Then, he rose to leadership roles within Hanover and Bethlehem townships' volunteer fire companies, and kept rising beyond those agencies. He went on to serve as director of emergency management in Lehigh County and coordinator/chief of Lehigh County Special Operations.
He was retired deputy chief of the Catasauqua Fire Department and worked part-time with the Lehigh County District Attorney's Office and its Municipal Emergency Response Team, according to Lehigh County Emergency Management.
He also belonged to the Federal Emergency Management Agency's Urban Search and Rescue Team.
According to Lower Saucon Fire Rescue, Kalynych had a passion for disseminating knowledge about the nuances of his industry.
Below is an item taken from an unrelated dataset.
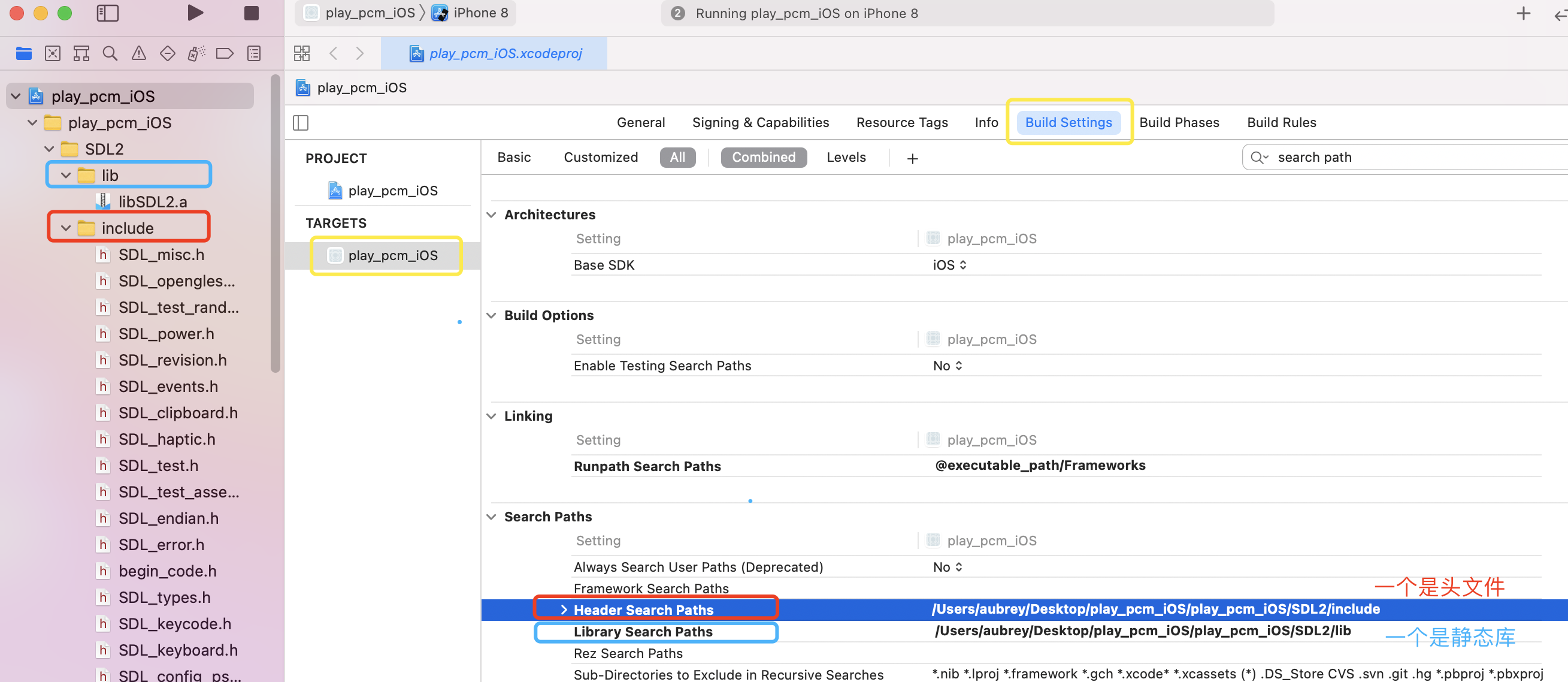Switch to Levels view
The width and height of the screenshot is (1568, 682).
click(x=846, y=157)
On his personal Facebook page, he once posted an image that declared "You can't train too much for a job that can kill you."
Among his survivors are two sons, whom friends said are now firefighters following in their dad's footsteps.
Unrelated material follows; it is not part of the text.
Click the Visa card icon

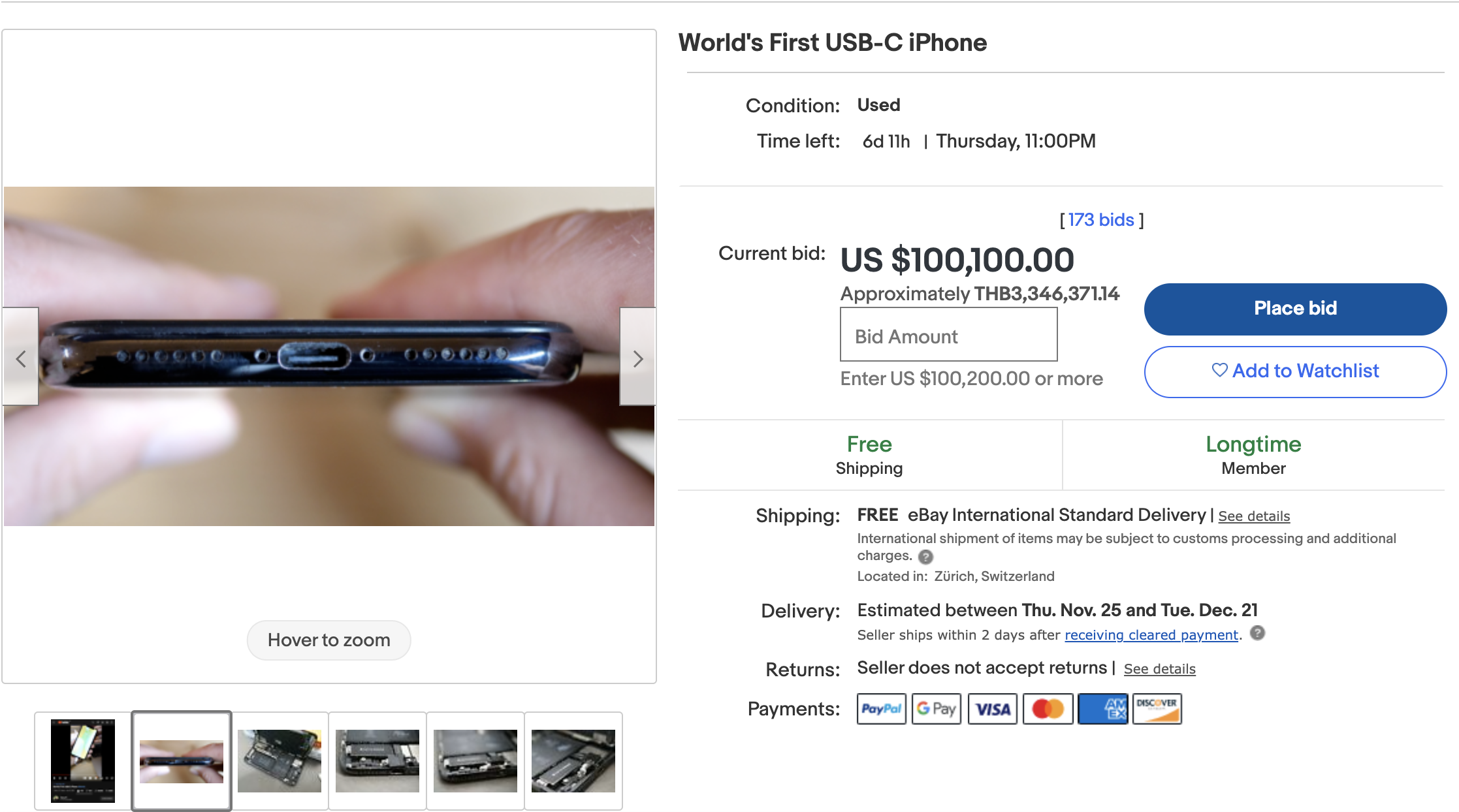pyautogui.click(x=992, y=709)
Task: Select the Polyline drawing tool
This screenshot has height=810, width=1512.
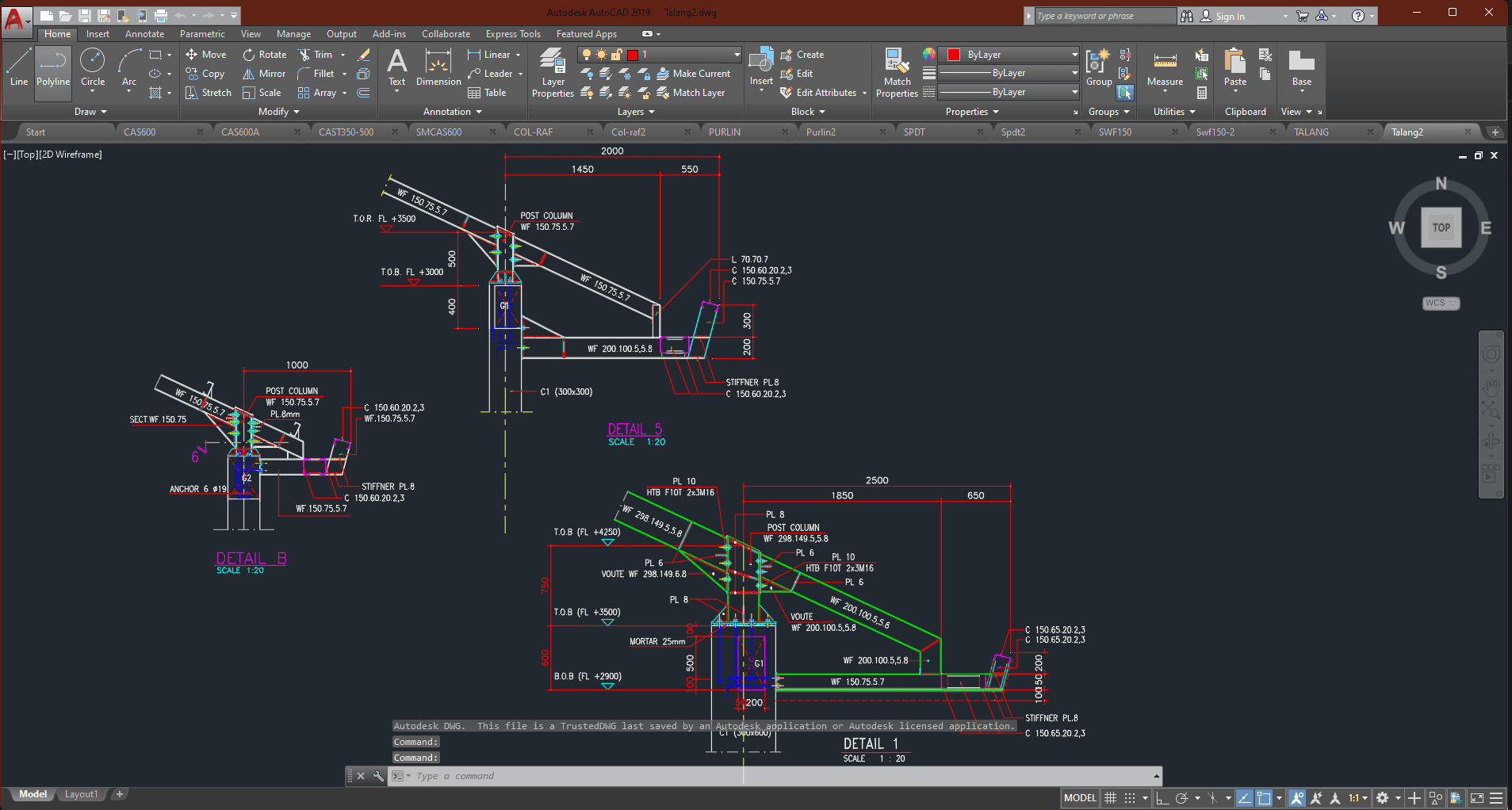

Buglio and others on social media said Kalynych was close with his boys and their thoughts were with his family.
"I want to wish, not just the emergency services and everybody that [John] came in contact with, but especially his family, his two boys," Buglio said.
"That, to me, is the most important thing. I lost my father at around the same age they are, so I know what it's like to grow up, at that adult stage in your life, 19, 20, or 22 years old, and not have that best friendship. I just want to offer my thoughts and prayers and condolences to the entire family."
Speaking through Lower Saucon Fire Rescue, Kalynych's family has asked for privacy during this time.